**Information shown**
^^^^
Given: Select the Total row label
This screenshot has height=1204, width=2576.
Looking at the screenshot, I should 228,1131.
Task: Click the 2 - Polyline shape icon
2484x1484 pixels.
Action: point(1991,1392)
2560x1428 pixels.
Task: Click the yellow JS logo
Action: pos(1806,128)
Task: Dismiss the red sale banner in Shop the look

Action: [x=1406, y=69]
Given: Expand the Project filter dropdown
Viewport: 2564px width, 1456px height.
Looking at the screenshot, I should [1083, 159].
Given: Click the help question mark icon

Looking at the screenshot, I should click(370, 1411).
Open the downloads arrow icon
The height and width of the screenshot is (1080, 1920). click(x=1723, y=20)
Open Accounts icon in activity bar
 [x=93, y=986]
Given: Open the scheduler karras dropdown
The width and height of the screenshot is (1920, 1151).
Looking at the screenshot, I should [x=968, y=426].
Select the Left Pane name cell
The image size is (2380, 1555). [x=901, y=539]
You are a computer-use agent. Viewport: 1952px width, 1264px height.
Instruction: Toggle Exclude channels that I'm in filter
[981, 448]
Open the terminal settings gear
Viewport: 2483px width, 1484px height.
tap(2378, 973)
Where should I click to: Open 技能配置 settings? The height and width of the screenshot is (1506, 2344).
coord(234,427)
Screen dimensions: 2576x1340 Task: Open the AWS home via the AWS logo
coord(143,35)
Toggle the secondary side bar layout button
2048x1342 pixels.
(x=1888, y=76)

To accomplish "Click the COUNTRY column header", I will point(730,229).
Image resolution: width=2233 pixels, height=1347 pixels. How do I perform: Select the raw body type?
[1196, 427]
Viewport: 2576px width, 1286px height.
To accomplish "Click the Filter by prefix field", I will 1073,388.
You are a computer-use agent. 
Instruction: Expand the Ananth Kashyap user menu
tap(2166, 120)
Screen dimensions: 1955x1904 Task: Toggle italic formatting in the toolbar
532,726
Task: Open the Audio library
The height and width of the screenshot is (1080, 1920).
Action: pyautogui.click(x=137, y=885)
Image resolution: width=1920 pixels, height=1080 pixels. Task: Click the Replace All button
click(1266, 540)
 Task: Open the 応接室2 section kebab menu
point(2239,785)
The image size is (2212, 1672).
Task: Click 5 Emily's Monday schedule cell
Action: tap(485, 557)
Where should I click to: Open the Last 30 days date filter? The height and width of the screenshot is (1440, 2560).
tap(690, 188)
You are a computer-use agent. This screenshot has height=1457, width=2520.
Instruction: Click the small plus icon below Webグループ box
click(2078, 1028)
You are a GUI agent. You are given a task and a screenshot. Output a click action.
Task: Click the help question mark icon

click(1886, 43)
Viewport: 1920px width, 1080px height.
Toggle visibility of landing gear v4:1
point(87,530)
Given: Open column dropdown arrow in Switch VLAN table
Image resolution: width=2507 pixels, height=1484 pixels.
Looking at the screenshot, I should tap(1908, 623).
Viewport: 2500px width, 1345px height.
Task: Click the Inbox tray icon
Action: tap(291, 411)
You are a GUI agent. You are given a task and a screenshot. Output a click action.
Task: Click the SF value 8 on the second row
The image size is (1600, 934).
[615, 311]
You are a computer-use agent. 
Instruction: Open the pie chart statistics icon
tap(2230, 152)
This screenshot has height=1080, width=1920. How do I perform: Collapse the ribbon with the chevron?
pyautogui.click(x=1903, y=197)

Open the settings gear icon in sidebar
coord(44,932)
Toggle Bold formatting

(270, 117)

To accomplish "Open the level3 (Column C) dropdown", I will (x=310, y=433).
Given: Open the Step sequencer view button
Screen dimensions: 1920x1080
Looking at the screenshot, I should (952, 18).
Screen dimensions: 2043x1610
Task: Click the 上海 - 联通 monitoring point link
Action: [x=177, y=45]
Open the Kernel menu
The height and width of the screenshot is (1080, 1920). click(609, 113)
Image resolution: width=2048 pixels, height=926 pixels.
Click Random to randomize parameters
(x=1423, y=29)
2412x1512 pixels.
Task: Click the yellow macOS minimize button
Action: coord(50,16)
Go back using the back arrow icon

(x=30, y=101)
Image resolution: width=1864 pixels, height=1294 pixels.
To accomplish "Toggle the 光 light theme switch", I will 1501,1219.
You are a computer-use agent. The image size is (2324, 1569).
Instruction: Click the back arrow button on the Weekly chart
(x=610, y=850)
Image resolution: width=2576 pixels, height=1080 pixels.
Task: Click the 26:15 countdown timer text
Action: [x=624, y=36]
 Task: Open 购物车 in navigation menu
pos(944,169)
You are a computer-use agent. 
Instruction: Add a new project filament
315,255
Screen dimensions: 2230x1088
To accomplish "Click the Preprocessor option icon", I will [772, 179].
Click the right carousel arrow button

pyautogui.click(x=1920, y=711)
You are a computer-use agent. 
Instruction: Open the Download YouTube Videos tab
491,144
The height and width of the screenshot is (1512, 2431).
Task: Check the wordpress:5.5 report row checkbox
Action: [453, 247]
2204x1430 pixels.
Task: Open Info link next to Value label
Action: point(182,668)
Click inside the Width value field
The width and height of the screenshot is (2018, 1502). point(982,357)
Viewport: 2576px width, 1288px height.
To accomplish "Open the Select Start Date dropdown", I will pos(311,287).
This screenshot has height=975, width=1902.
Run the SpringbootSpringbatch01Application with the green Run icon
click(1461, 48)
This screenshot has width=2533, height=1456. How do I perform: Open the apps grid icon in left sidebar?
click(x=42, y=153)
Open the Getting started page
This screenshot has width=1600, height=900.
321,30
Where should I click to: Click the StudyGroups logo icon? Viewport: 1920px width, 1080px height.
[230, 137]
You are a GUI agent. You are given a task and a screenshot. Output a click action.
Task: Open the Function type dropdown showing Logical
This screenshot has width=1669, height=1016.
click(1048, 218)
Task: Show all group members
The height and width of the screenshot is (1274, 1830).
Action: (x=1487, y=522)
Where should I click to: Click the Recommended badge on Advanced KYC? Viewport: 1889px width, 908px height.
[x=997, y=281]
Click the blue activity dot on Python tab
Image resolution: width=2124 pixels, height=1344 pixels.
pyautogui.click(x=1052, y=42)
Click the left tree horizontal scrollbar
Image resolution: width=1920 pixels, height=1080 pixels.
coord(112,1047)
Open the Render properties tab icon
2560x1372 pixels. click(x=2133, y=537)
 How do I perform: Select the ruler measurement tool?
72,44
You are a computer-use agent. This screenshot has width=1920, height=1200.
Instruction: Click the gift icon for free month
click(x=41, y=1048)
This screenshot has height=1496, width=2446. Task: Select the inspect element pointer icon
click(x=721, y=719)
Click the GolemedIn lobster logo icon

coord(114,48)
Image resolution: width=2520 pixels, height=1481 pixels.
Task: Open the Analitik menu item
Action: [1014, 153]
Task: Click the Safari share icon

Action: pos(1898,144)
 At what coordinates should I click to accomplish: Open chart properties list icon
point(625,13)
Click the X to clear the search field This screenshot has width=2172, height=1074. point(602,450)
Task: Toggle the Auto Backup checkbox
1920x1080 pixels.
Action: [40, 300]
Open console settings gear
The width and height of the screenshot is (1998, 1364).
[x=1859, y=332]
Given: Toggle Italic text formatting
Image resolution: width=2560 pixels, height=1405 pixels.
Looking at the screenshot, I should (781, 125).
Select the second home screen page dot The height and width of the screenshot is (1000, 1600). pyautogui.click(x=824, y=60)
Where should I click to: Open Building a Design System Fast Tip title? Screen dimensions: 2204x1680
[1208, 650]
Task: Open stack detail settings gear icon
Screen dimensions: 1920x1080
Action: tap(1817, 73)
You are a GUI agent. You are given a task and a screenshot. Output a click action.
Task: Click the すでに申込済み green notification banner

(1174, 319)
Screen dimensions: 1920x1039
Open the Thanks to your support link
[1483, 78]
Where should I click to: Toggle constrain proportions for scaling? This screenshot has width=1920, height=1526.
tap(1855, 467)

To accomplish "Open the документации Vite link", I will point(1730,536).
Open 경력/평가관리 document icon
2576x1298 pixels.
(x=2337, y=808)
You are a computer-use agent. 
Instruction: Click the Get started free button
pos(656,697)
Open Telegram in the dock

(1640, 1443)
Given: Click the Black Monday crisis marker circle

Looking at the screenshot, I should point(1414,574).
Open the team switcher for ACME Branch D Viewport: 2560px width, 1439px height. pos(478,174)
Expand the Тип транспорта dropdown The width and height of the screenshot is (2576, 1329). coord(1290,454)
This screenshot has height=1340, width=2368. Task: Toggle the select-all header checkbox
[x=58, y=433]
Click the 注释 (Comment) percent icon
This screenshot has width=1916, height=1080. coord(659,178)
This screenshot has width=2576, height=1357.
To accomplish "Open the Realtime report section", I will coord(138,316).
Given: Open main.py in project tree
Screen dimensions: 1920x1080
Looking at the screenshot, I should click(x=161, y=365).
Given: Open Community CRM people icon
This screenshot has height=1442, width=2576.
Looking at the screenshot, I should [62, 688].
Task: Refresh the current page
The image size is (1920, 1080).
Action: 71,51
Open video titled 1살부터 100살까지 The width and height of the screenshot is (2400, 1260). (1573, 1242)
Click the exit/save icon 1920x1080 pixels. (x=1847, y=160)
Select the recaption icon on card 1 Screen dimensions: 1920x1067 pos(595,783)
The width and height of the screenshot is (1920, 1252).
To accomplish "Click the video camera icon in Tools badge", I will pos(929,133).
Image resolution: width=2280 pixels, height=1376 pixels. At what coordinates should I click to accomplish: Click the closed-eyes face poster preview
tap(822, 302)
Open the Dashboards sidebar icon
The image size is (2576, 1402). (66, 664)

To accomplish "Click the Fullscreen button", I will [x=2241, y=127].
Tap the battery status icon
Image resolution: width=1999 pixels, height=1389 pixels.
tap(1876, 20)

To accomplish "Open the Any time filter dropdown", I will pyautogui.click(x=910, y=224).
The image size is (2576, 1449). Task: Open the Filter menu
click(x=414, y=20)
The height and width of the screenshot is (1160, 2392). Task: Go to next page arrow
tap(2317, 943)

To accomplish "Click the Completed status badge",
^^^^
Transcribe the lines above between the line holding "Where should I click to: Open the" and the line holding "Given: Open the Step sequencer view button", inclusive, exactly as they stand and with nothing added.

Where should I click to: Open the Last 30 days date filter? The height and width of the screenshot is (1440, 2560).
tap(690, 188)
You are a computer-use agent. This screenshot has height=1457, width=2520.
Instruction: Click the small plus icon below Webグループ box
click(2078, 1028)
You are a GUI agent. You are given a task and a screenshot. Output a click action.
Task: Click the help question mark icon

click(1886, 43)
Viewport: 1920px width, 1080px height.
Toggle visibility of landing gear v4:1
point(87,530)
Given: Open column dropdown arrow in Switch VLAN table
Image resolution: width=2507 pixels, height=1484 pixels.
Looking at the screenshot, I should tap(1908, 623).
Viewport: 2500px width, 1345px height.
Task: Click the Inbox tray icon
Action: tap(291, 411)
You are a GUI agent. You are given a task and a screenshot. Output a click action.
Task: Click the SF value 8 on the second row
The image size is (1600, 934).
[615, 311]
You are a computer-use agent. 
Instruction: Open the pie chart statistics icon
tap(2230, 152)
This screenshot has height=1080, width=1920. How do I perform: Collapse the ribbon with the chevron?
pyautogui.click(x=1903, y=197)

Open the settings gear icon in sidebar
coord(44,932)
Toggle Bold formatting

(270, 117)

To accomplish "Open the level3 (Column C) dropdown", I will (x=310, y=433).
Given: Open the Step sequencer view button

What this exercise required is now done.